Aim of the task:
Take each line in the entries below that holds "Locate" and show it.

══ Supplied information ══

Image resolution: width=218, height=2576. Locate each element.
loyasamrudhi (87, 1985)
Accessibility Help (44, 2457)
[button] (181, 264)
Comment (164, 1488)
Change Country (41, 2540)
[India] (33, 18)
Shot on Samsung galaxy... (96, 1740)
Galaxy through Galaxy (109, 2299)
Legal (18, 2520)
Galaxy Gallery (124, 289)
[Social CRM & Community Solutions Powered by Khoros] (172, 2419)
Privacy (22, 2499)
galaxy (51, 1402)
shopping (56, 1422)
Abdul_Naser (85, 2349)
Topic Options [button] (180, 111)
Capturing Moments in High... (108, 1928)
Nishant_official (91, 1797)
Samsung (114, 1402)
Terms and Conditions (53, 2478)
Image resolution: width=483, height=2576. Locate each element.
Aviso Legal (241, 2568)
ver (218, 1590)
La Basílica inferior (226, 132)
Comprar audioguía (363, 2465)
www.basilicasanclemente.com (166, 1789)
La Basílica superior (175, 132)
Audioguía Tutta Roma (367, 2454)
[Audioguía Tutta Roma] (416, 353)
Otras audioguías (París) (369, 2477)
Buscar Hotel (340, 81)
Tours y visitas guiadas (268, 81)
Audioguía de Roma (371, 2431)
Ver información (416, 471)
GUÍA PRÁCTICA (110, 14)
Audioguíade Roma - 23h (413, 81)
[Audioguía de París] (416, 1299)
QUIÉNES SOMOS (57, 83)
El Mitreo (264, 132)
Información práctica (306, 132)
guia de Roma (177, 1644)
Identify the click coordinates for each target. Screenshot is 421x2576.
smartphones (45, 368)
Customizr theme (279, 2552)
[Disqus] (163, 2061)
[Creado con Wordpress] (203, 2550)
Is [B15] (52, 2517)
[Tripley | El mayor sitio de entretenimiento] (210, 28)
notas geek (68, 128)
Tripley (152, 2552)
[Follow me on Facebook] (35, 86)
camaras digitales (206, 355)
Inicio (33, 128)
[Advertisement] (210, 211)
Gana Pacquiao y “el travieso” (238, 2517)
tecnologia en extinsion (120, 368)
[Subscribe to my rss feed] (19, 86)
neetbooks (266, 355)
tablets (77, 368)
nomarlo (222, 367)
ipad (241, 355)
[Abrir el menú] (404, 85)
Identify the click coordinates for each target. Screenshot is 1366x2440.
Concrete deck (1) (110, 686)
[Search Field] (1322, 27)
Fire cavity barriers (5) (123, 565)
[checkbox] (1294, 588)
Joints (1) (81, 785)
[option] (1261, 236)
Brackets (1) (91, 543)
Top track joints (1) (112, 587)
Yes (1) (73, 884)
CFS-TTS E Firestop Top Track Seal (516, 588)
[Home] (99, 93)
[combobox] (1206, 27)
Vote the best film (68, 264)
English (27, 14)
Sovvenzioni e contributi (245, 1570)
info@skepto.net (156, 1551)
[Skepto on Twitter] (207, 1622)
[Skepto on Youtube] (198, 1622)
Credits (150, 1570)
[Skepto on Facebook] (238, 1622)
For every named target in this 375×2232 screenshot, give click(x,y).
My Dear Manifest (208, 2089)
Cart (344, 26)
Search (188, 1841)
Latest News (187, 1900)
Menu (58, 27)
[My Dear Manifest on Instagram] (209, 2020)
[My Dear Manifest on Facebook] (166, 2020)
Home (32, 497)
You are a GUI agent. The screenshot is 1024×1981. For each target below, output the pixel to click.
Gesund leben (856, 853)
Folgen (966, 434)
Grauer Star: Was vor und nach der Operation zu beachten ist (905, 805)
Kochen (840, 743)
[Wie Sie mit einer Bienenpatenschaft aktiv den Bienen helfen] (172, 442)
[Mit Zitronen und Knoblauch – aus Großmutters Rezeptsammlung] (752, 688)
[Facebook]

═══

Task answer:
Image resolution: width=218, height=2576. Locate each element.
Image resolution: width=483, height=2576. Locate each element.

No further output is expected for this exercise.